Ordinato presbitero l’8 settembre 2020, il sacerdote ha poi svolto il ministero come vicario parrocchiale a San Nicolò di Bari, ad Acate, e ha conseguito la licenza in teologia morale presso lo Studio “San Paolo” di Catania. Attualmente è anche responsabile del Servizio diocesano per la pastorale giovanile. Inoltre, può contare anche su un master in bioetica e sessuologia presso l'istituto San Tommaso di Messina.

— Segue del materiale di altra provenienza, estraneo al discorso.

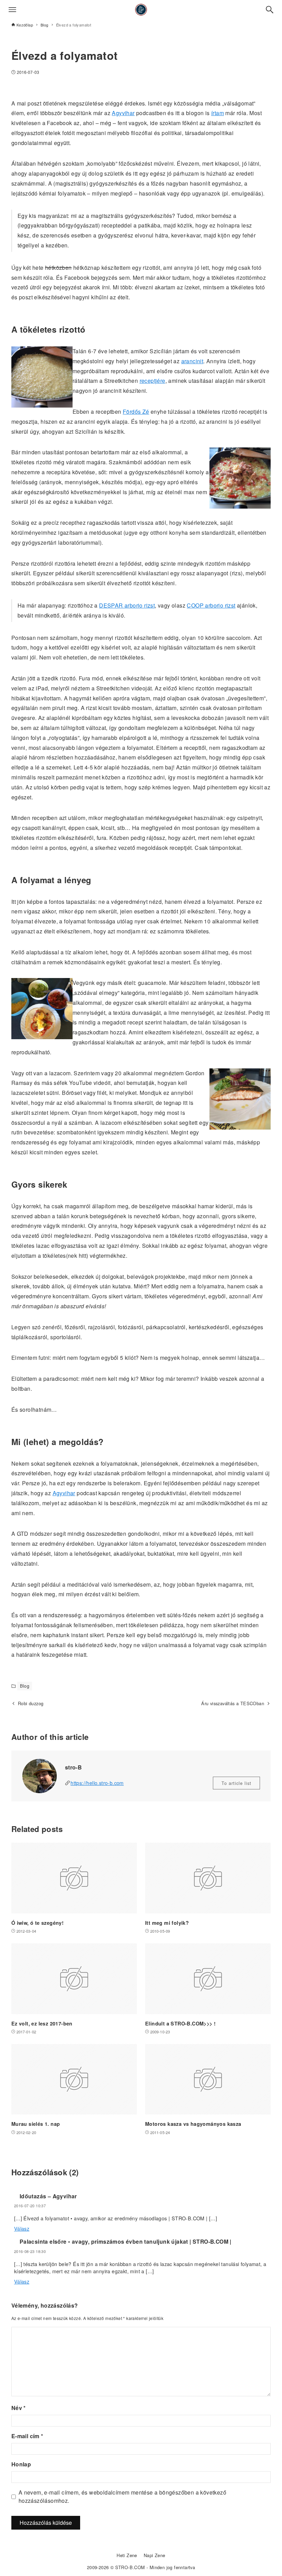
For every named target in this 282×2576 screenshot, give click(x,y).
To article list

Il presbitero ha condiviso una riflessione intensa che accosta l’adrenalina del lancio con il paracadute alla maturazione della vocazione: «Spiegare a parole cosa si prova quando ci si lancia è difficile come descrivere il primo innamoramento. In quei pochi istanti si sperimenta una miriade di emozioni, le stesse della vita quotidiana, ma vissute a una potenza superiore. Quando ti lanci, superi la paura di affidarti all’Infinito. Cambi prospettiva, impari a guardare le cose dall’alto e trovi una pace e un silenzio introvabili sulla terra. In quel momento tutte le false sicurezze e le impalcature della personalità crollano: resti solo tu, nella tua bellissima pochezza e verità, ad assaporare la libertà e la bellezza del creato. Credo che Dio non ci abbia dato le ali per evitare che passassimo la vita a fluttuare nell’aria, dimenticandoci del valore della terra; ci ha concesso però questi brevi istanti per farci assaporare un pezzetto di paradiso. Chi fa esperienza del volo, non guarderà mai più il cielo con gli stessi occhi».